Still, that program is not totally out of the question if we really, really want to do it. NASA’s annual budget would need to be increased gradually to about $54 billion (in 2015 dollars) per year for the first trip to Mars and to continue at that level to support one mission per three years. Yes, $54 billion appears high compared with the current 2016 budget request of $18 billion, but that is still less than 1.5 percent of the federal budget. Participation by international partners could help a great deal. Efficiencies brought about by NASA purchasing hardware and services from commercial suppliers could also make a large difference. It only requires continuing leadership by presidents and Congresses and the sustained will of the American people to make it happen.

If for some reason we decide not to send astronauts to Mars in the next 30 to 50 years, SLS and Orion become a very low priority for operations in cislunar space, particularly when it is known that currently available commercial launchers (Delta 4 Heavy versions and Falcon 9 Heavy, available starting in about a year) and commercial capsules can perform functions equivalent to SLS/Orion for less than one-half the cost. SLS/Orion funding could be phased over to higher-priority activities closer to home and the moon.

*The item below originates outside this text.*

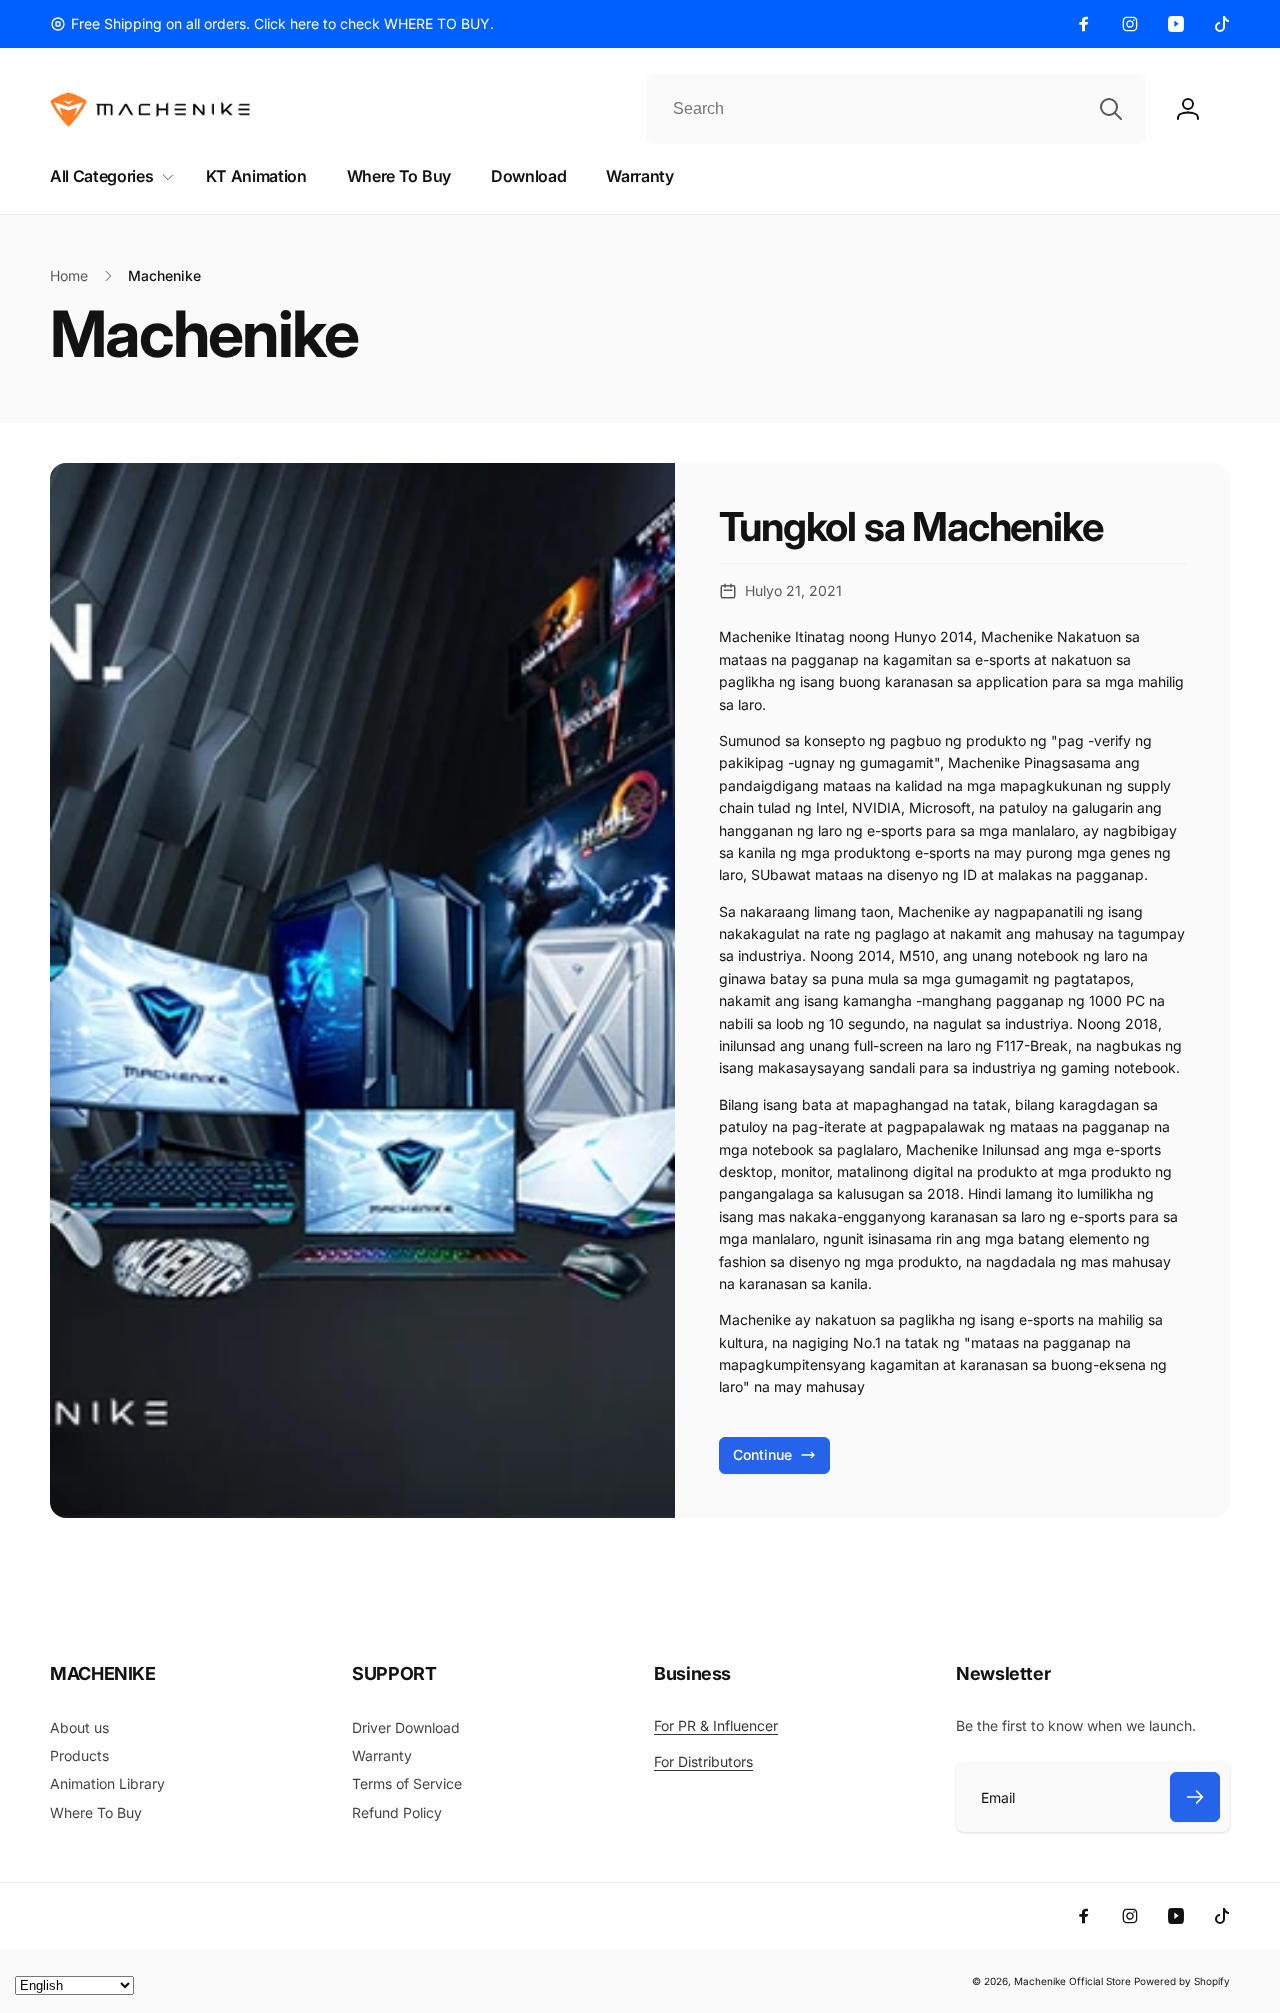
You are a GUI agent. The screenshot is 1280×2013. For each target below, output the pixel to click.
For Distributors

One attractive option could be to aim for a lunar base on an incremental go-as-you-can-pay basis, supported by international partners and using efficient commercial procurement methods. That base could be functional in about 20 years with NASA’s overall budget remaining constant in 2015 dollars. The objective would be to explore, occupy and exploit resources of the moon, with resupply and rescue only four days away.

The building of a resource utilization facility on the moon to extract water and create rocket propellant from it (liquid oxygen and hydrogen) would help create a permanent spacefaring infrastructure, one that could support a variety of missions throughout cislunar space and eventually, to Mars and other deep-space destinations.

O. Glenn Smith is former manager of shuttle systems engineering at NASA’s Johnson Space Center. Paul D. Spudis is a staff scientist at the Lunar and Planetary Institute in Houston.